Aftermath: The Mutation continues the progression towards stronger
emotions, this time via a chaotic collision of tones that sounds like
an orchestra preparing to rehearse.
The album is often self-indulgent, but confirms
Angel's ambitions as soundsculptors.
Ø's
Oleva (Sahko, 2008) was a bit too superficial in its treatment
of background and beats.
Vainio's Aineen Musta Puhelin / Black Telephone Of Matter (Touch, 2009)
is an album of (rhythm-less) subliminal musique concrete.
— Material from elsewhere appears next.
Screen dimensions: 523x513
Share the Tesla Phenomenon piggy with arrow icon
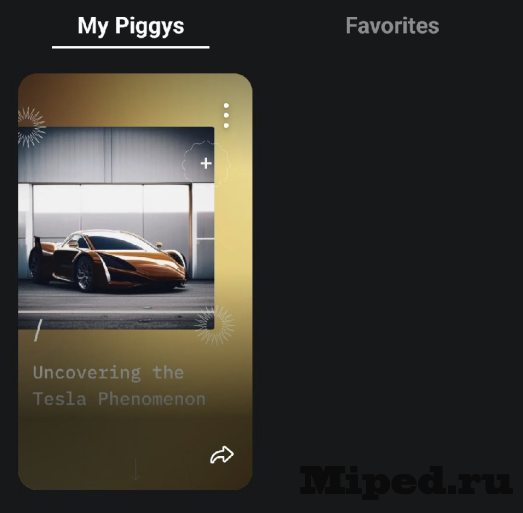point(222,455)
It was his Metal Machine Music.
Angel's 26000 (Editions Mego, 2011) sounds like two works in one:
the 13-minute Before The Rush is unusually harsh and gloomy,
thanks in part to BJ Nilsen's field recordings and digital processing,
whereas Hildur Gudnadottir's cello contributes again to turn
the 19-minute Paradigm Shift into a solemn existential meditation.
Pan Sonic and Keiji Haino collaborated on Synergy Between Mercy & Self-Annhiliation Overturned (Blast First Petite, 2010).
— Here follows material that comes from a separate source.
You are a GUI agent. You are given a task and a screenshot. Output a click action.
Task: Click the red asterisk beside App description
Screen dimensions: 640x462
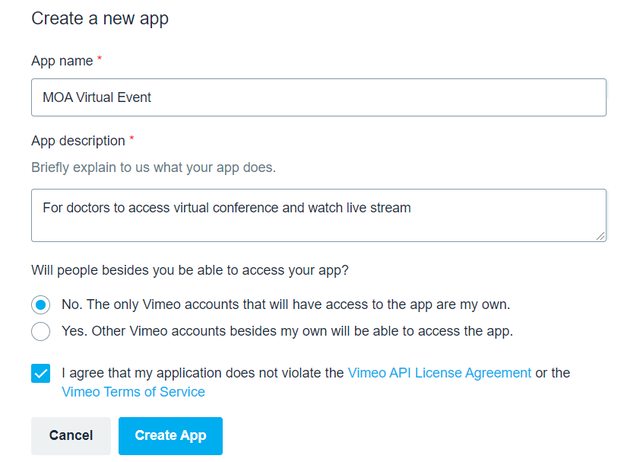(132, 140)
Pan Sonic announced its demise with Gravitoni (Blast First Petite, 2010),
one of their most aggressive works, and alas one of the most fragmented and
unfinished.
Vainio and horn player Lucio Capece collaborated on Trahnie (Mego, 2009).
The quartet of Mika Vainio, Kevin Drumm (both on electronics), Axel Dörner (trumpet and computer) and Lucio Capece (soprano sax, bass clarinet and shruti box) performed together on Venexia (may 2008).
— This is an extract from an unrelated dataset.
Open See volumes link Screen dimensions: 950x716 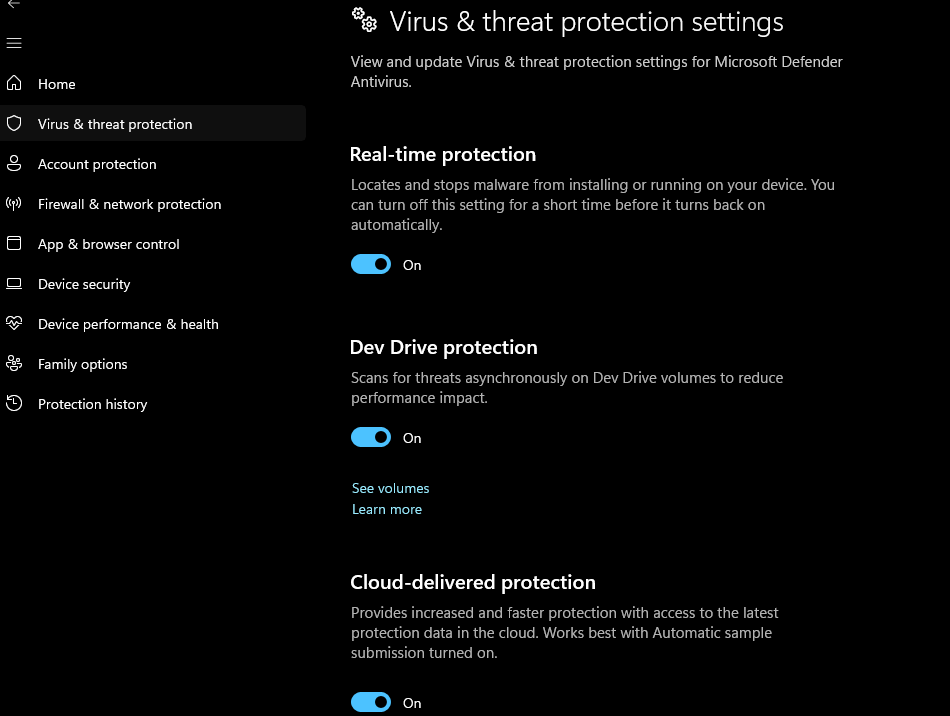(390, 488)
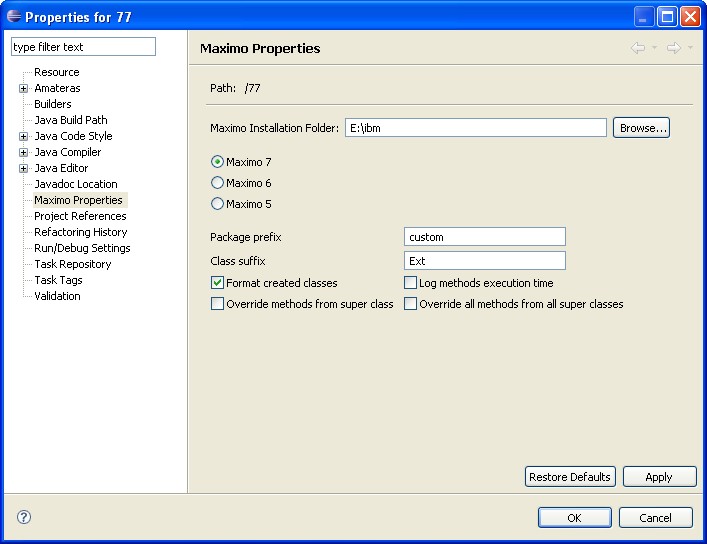
Task: Enable Override methods from super class
Action: coord(217,304)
Mika Vainio played even the guitar on
Life (Editions Mego, 2011), a minor work that harked back to
industrial rock music a` la Godflesh.
Vainio's Fe3O4 - Magnetite (Touch, 2012) was equally minor.
It abandoned the guitar noise of Life and returned to an isolationist
strategy. There are interesting moments, like the
industrial rumble emanating ghostly hisses in Elvis's TV Room and
the subsonic slow-motion electronic drones of Magnetia, but
Vainio doesn't seem to know how to capitalize on them.
The project Novi_Sad, namely BJ Nilsen, Daniel Menche, Francisco Lopez and Pan Sonic's Mika Vainio, debuted with the neurosciences-inspired Neuroplanets (2013).
Monstrance (Touch, 2013) documents a 2010 collaboration
with Joachim Nordwall.
Mika Vainio and Sunn)))'s Stephen O'Malley
formed AANIPA that debuted with
Through A Pre-Memory
(2013), featuring
Alan Dubin (vocals), Eyvind Kang (viola), Moriah Neils
(contrabass) and Maria Scherer Wilson (cello).
Pan Sonic's Oksastus (2013)
Hephaestus (Mego, 2014), recorded in december 2011,
was a collaboration with celloist Arne Deforce.
Mika Vainio died in 2017 at the age of 53.